I remember all the stores. But before I say anything else, I want to hear that credit card story too!
When we moved here in the mid-1960's, downtown is where one shopped. At that time, if you can believe it, bus tickets for students were $.04 each, as some students rode the city bus to school. So, yep, you could buy them 25 for $1.00 at the bus ticket kiosk in Hemming Plaza, on Monroe, corner of Laura. They were only good until 6:00 pm though. So when we needed bus tickets, we'd hop on the bus after school, buy bus tickets, and then shop for a couple of hours. We'd go to the Woolworth lunch counter and have a coke, check out Woolworth's basement and maybe buy some of that Tangee lipstick, then go over to Penney's and look around. I'd catch the 5:55 bus, 35 Spring Park, and get dropped off on the corner by our house by 6:15. The streets were bustling, the busses came and went at Hemming Park, and our parents were not concerned about our safety because there were so many people out and about downtown.

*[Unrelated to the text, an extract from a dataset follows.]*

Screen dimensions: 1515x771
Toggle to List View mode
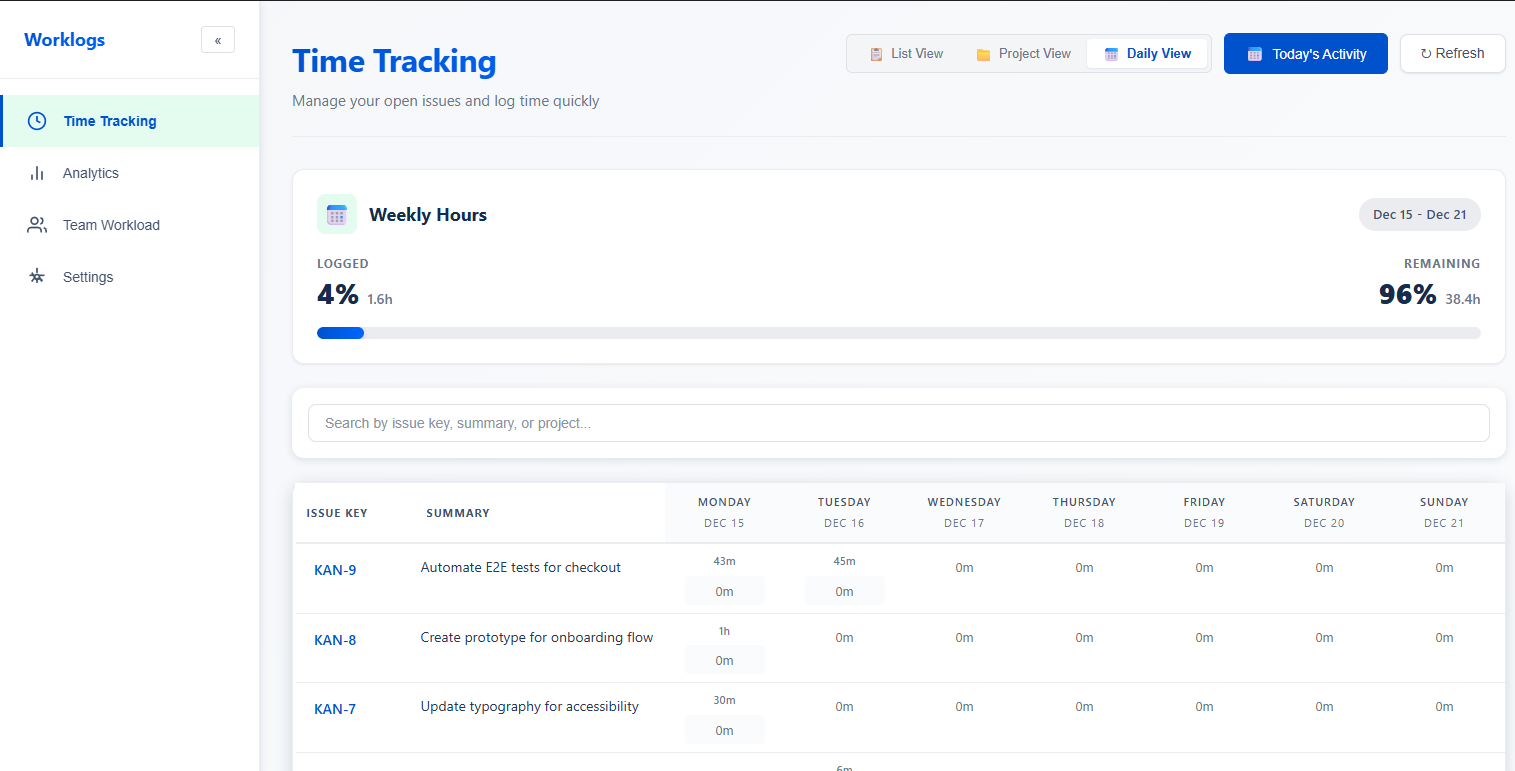[906, 53]
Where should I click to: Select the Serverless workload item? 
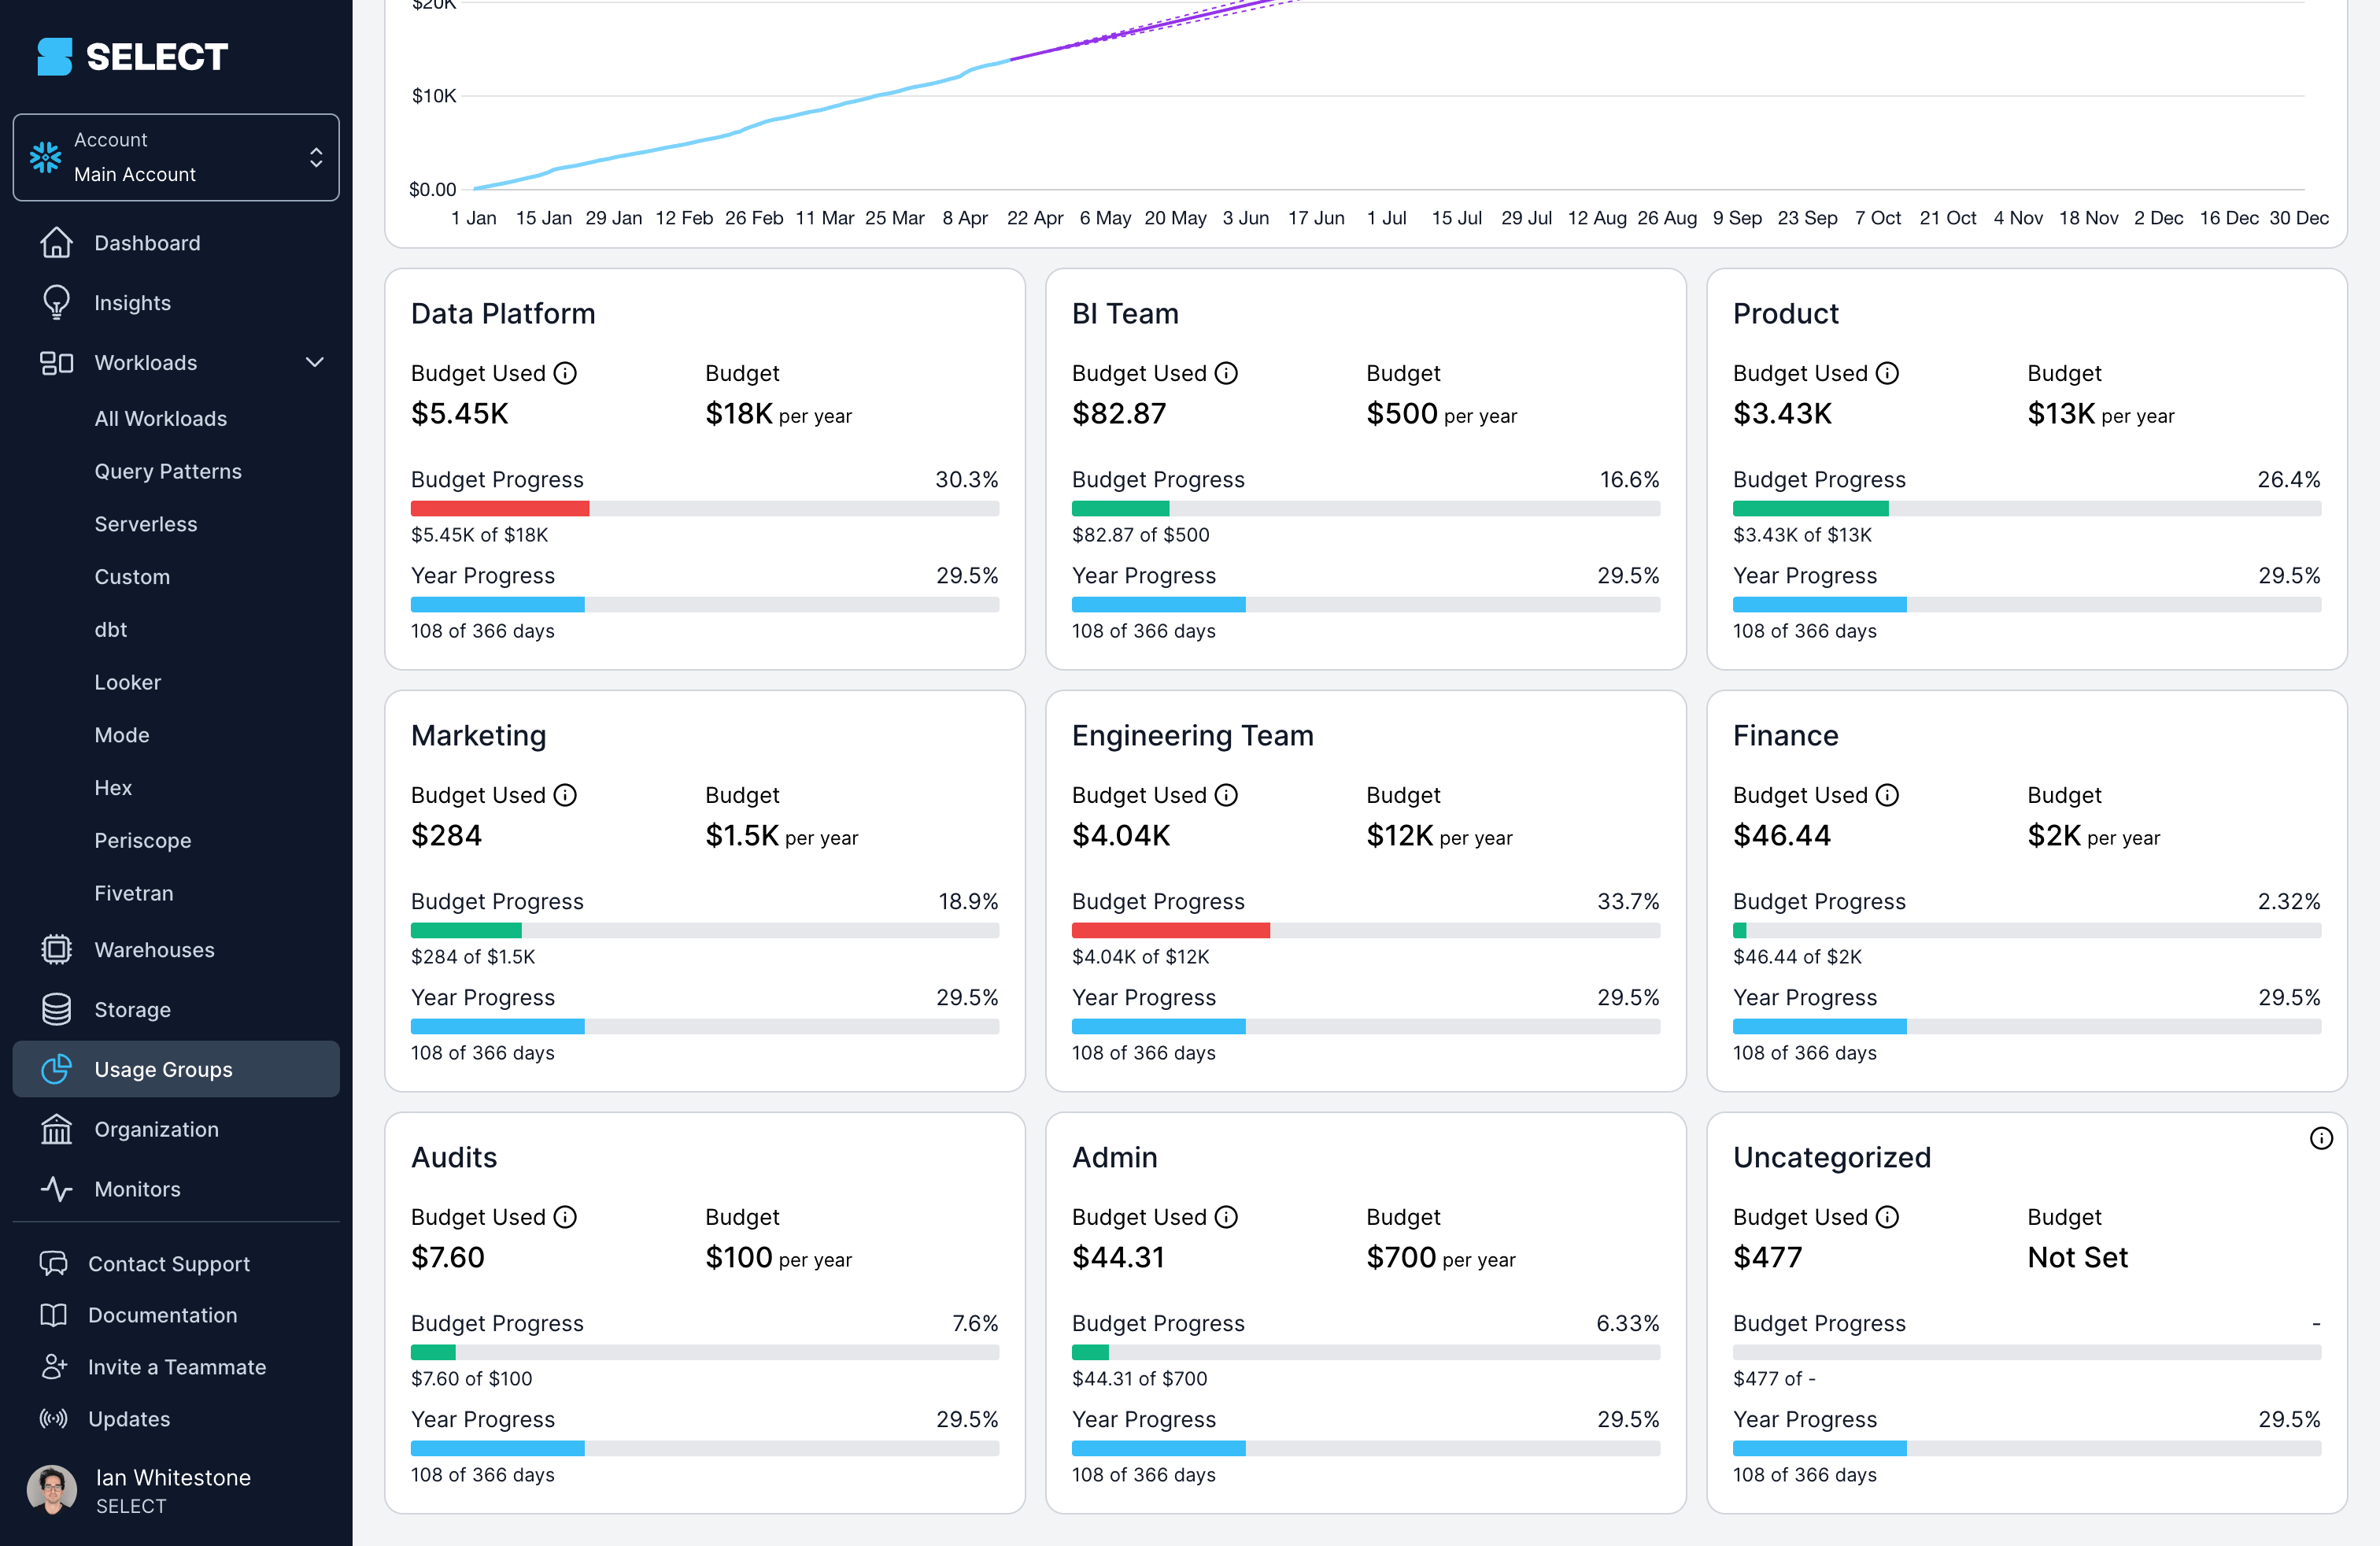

Later, I worked downtown in the early 1970's. I still rode the bus, and did my Christmas shopping on my lunch hours. We ate at the restaurant in the Robert Meyer Hotel, or Cohens, the lunch counter at Woolworth, or the Desert Rider sandwich shop. We bought Triple Threats (OJ, coconut milk, and grapefruit juice) at the juice bar.
I loved shopping downtown, in a vibrant humming downtown, with the busses coming and going downtown. I miss it. It used to be special, to go shopping downtown. A real "outing."